Can you retype, word for word, the part of the statement on the House VAWA tribal provisions that opens with the words containing "These added provisions" and closes with "in Indian country."?
------ Quoted passage
NCAI’s initial review of the proposed language exposes significant areas where the proposed House VAWA tribal provisions represent a major step backward.

For example, under the proposed Section 204 (e), a tribal court could only issue a protection order against a non-Indian if they successfully navigated the Attorney General certification process under the proposed 204 (b), and then only if the non-Indian defendant met the requirements for the ‘special domestic violence jurisdiction.’  In other words, the defendant would need to have established significant ties to the reservation, such as by living or working on the reservation. 

Prior to this proposal, the 2000 VAWA Reauthorization made it clear that every tribe had full civil jurisdiction to issue and enforce civil protection orders against all persons, Indian and non-Indian.  This roll back of current law is extremely troubling since, as far as a tribe’s authority prior to passage of this VAWA bill, it is the only protection a tribal government can provide to its women victims of domestic violence against all perpetrators of domestic violence, stalking or harassment. 

Also, in reference to other significant changes from the strong bipartisan Senate-passed S. 47, the newly proposed House legislation provides non-Indian defendants with numerous options to evade justice in tribal courts, such as a limitation on tribal court sentencing authority (any crime prosecuted under this proposed legislation would be limited to a year sentencing), a process for interlocutory appeal and direct review of the final verdict, as well as an added provision subjecting “every person” involved in carrying out this special jurisdiction to a civil action for deprivation of rights (there is an immunity included for tribal officials which is akin to the public officials immunity under 42 U.S.C. 1983).  This last example was included, despite the fact that tribal officials are already subject to Federal Tort Claims Act jurisdiction.

These added provisions will do much to interfere with tribal justice systems, and will do little for Native victims of violence.  In short, the House proposed VAWA legislation filed today seems to go the distance in considering the rights and privileges of domestic abusers that would be subject to a tribal court’s ‘special domestic violence jurisdiction,’ but does not provide Native victims of violence the necessary protections they need for swift and fair justice in Indian country.
------------
------ Data provided
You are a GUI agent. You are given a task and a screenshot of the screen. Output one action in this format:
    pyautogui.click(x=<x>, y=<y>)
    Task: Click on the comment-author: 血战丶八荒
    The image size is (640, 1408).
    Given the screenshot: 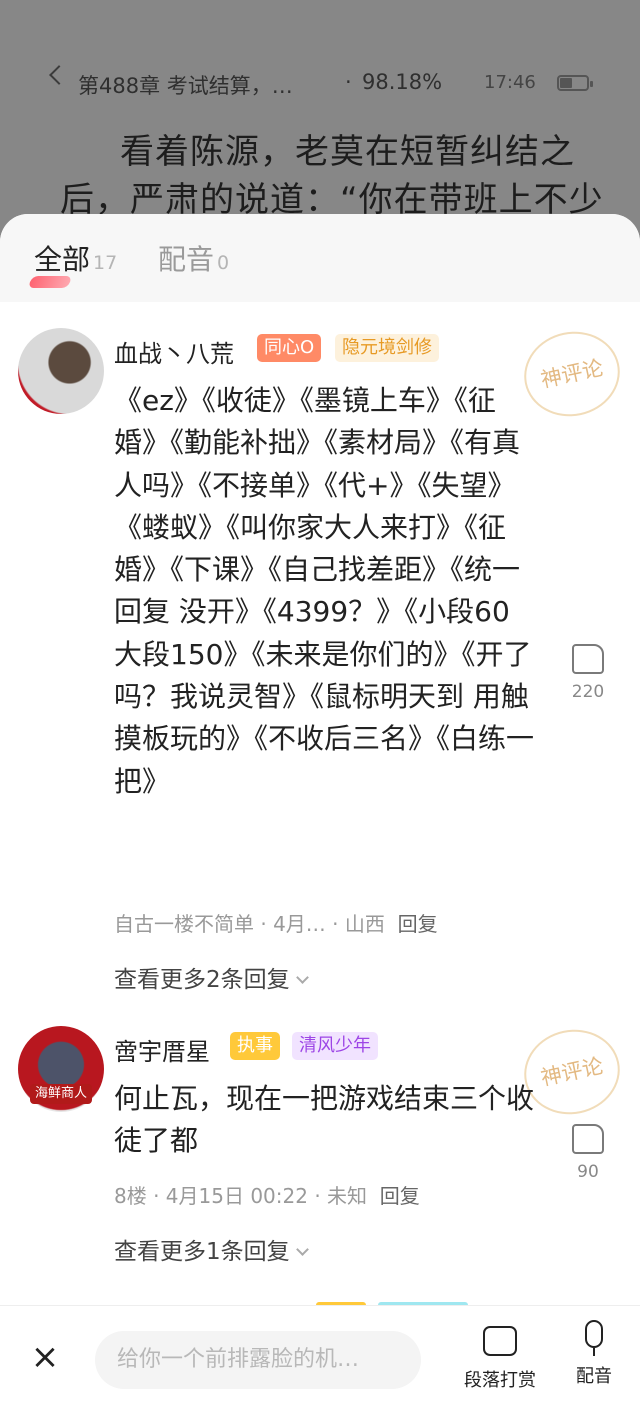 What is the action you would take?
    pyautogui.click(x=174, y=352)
------------
------ Data provided
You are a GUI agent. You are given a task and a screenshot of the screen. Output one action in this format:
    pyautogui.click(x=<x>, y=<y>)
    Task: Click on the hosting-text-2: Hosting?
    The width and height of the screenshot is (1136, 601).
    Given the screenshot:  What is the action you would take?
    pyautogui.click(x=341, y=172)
------------
------ Data provided
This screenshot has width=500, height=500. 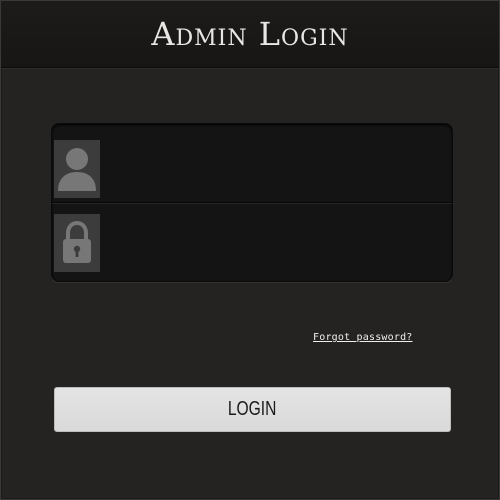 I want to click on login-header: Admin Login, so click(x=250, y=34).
------------
→ Answer to this problem
These added provisions will do much to interfere with tribal justice systems, and will do little for Native victims of violence.  In short, the House proposed VAWA legislation filed today seems to go the distance in considering the rights and privileges of domestic abusers that would be subject to a tribal court’s ‘special domestic violence jurisdiction,’ but does not provide Native victims of violence the necessary protections they need for swift and fair justice in Indian country.